THICKET, iPad/iphone App. from Didier LAHELY on Vimeo.

I also started tinkering with openFrameworks over the summer time, implementing basic graphics and basic audio analysis. Early year 2 CC lectures covered OF in more detail, and i explored other ideas such as computer vision and projection. Night Lights is one project that really stuck out to me. Interaction takes place through the users shadow casting onto a receptor, which then controls projections.

I started to think more objectively about what i wanted to pursue in this project. As much as i loved the creativity and the innovation in a lot of the fully fledged audio visual installation projects, i felt i would struggle to be able to define an idea and then fully realise it.
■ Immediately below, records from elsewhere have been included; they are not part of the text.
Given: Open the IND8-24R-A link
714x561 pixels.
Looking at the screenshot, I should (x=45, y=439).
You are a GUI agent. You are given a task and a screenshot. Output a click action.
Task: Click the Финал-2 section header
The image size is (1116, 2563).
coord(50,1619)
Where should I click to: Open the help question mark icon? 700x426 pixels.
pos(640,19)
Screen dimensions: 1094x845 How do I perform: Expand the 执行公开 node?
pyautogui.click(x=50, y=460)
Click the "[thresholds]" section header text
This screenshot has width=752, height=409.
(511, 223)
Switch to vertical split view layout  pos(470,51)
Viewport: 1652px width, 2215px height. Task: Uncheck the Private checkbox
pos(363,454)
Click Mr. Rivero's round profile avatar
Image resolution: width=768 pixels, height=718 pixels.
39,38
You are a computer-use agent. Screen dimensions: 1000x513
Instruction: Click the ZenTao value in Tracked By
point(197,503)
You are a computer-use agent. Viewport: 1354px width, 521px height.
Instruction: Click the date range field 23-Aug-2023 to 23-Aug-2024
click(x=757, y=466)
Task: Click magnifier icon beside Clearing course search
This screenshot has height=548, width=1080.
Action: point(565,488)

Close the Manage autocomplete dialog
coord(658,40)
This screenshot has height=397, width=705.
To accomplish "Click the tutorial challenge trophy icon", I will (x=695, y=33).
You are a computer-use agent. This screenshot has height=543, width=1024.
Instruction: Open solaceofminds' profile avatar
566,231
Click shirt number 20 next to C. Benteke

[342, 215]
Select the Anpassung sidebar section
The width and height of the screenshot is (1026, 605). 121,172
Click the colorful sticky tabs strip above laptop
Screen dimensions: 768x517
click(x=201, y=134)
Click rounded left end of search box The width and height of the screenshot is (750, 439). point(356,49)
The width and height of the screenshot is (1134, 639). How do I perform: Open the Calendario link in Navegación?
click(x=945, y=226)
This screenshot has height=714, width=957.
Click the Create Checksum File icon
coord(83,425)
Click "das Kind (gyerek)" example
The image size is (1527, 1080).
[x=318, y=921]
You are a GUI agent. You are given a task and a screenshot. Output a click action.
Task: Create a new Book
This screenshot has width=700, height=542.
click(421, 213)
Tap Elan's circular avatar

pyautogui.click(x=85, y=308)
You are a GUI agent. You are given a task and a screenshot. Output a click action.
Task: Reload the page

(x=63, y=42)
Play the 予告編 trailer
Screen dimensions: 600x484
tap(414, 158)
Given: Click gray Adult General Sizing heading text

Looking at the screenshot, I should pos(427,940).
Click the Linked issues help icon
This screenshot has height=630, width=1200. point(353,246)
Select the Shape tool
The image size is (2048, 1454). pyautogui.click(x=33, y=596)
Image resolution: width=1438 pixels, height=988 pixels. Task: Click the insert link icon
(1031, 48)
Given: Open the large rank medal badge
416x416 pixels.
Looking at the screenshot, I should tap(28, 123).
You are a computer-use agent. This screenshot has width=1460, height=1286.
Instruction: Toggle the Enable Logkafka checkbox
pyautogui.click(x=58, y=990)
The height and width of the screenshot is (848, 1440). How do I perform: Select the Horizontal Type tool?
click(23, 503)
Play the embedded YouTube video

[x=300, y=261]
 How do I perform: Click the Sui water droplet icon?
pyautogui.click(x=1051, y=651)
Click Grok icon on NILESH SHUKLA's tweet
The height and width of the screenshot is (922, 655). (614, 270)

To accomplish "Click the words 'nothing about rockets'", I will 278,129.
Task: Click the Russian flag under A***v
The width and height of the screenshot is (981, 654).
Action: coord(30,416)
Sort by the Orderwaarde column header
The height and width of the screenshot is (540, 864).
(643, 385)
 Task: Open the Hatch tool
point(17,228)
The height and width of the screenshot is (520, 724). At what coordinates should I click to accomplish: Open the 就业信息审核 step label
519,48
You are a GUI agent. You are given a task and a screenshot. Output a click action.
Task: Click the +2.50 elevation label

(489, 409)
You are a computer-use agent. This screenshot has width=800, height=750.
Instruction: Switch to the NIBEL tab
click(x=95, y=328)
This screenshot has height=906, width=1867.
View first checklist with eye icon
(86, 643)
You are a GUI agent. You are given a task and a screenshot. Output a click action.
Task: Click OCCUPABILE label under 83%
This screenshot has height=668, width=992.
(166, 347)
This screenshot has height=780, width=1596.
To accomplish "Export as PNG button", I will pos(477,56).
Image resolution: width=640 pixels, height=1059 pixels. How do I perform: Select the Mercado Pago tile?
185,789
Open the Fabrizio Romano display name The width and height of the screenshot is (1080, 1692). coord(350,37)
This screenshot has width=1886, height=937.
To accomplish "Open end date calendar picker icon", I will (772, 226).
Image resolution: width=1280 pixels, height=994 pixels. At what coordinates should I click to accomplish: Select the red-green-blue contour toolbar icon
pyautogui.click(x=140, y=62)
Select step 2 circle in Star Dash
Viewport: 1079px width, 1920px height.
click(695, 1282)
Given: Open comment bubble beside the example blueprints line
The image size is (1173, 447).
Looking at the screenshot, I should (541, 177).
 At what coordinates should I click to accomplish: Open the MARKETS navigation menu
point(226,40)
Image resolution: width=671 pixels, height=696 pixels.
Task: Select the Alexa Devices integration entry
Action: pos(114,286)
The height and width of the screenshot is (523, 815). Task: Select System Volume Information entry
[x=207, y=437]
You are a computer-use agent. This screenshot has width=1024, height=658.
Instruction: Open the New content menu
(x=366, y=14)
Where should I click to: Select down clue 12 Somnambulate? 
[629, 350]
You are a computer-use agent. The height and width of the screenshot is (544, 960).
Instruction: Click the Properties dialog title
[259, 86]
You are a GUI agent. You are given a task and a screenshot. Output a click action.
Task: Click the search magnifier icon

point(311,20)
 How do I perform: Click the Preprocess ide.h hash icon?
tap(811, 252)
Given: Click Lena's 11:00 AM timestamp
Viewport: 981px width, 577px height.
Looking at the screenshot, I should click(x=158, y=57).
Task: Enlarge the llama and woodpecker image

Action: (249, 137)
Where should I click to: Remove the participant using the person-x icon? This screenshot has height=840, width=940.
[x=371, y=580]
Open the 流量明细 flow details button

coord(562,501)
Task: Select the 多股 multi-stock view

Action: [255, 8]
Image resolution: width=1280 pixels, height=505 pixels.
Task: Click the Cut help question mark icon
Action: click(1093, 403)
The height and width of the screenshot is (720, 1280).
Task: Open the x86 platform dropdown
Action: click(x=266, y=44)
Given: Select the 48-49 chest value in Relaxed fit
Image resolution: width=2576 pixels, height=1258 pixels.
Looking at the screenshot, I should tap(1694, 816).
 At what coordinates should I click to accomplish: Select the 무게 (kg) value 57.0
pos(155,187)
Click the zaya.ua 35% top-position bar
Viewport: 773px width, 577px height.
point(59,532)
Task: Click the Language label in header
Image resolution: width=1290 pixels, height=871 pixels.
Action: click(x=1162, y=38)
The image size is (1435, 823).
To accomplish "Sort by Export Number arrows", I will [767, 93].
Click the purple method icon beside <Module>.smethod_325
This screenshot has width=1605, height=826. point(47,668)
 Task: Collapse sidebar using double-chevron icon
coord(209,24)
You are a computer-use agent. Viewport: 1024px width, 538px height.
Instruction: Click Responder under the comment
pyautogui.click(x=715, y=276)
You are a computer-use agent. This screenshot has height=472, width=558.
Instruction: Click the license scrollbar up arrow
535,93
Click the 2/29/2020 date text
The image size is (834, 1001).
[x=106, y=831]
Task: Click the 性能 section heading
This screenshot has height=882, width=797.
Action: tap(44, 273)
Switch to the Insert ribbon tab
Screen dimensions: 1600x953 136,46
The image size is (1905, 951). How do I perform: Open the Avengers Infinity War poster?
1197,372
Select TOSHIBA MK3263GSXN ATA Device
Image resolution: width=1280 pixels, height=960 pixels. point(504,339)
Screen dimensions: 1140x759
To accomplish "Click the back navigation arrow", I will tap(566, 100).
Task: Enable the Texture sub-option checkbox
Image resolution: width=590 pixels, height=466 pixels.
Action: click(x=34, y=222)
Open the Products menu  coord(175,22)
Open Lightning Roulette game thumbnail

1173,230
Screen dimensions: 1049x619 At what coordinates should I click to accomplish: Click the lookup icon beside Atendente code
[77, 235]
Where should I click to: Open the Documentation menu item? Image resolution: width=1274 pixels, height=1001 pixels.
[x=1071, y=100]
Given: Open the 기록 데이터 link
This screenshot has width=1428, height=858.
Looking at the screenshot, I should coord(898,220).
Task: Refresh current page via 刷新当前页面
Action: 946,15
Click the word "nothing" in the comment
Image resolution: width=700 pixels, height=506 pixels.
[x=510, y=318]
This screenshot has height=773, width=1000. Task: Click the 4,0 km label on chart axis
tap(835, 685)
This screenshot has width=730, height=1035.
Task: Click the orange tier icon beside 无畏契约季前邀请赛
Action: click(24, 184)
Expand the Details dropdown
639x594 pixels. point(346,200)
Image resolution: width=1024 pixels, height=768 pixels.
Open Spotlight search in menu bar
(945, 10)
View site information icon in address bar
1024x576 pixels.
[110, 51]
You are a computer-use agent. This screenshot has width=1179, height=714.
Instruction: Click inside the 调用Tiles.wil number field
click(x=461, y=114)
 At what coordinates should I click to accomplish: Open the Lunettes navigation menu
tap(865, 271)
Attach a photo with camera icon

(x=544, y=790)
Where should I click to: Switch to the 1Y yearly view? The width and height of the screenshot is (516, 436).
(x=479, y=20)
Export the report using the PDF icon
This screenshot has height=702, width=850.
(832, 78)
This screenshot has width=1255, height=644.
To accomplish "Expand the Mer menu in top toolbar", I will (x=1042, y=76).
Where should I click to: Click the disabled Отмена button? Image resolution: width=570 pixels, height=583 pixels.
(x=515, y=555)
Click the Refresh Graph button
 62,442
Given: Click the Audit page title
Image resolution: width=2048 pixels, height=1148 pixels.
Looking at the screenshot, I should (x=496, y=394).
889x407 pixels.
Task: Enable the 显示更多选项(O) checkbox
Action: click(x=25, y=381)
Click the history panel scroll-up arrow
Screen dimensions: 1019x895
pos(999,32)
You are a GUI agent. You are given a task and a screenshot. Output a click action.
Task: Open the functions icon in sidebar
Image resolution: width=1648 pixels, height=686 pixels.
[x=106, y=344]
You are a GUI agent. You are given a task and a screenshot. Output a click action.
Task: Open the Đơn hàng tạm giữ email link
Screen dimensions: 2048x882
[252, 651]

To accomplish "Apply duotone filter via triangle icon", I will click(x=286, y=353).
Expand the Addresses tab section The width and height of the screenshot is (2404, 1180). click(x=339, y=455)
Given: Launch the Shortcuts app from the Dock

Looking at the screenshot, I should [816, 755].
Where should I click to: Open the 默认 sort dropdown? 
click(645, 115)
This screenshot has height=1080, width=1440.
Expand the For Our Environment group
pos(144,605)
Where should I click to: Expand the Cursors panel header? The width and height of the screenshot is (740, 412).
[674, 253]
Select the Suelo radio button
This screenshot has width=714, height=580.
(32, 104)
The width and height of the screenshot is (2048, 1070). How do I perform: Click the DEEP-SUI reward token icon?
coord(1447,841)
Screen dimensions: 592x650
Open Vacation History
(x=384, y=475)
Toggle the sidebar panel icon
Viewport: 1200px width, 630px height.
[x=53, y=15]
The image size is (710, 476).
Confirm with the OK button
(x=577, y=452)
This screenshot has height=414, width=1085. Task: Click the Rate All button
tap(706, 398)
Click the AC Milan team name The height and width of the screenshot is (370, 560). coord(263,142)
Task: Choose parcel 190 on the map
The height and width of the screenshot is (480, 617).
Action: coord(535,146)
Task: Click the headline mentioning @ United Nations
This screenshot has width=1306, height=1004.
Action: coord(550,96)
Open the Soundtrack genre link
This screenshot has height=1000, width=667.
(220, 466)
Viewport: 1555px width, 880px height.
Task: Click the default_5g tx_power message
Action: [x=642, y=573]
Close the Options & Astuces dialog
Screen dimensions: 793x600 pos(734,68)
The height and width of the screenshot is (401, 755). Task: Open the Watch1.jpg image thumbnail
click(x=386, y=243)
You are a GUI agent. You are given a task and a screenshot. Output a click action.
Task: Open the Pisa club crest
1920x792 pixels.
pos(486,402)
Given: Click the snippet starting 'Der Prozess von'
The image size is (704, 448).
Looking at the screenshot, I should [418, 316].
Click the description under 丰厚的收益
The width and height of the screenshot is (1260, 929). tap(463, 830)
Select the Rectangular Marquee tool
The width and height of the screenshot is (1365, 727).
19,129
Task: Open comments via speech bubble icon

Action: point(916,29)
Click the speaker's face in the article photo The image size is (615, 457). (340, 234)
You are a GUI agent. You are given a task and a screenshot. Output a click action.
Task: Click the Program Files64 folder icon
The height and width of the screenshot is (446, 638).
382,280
The temptation and possibility of straying away and being distracted from an initial idea due to the sheer wealth of potential outcomes was what put me off going down this route. I knew that i wanted to explore interactive graphics in some way, maybe moving away from the audio side of things. My major aim in first year was to learn about audio visualisation, which i achieved through the super rotator. More and more i started to become engaged with data visualisation. Finding and researching David McCandless’ Information Is Beautiful and three.js was a turning point for me.

Three JS is a lightweight 3D web graphics library, with some very impressive implementations.
Fully polished, 3D games can run in-browser with no worries. The Information is Beautiful book helped me learn that big data visualisation is quite a simple concept, but can produce massively insightful results when done well. This great web library combined with the concept of data visualisation helped me think more clearly about what i wanted to do.

ArmsGlobe visualises arms and ammunition trade data between 1992 and 2010, and is based on interaction with a 3D globe. This population globe from Google visualises the world population, again on a 3D globe. I was drawn to these projects as they were very striking visually, and the fact data on the whole world can be seen in one place, on the internet, was incredible. It was these projects that made me decide that i wanted to work on a 3D, web-based data visualisation.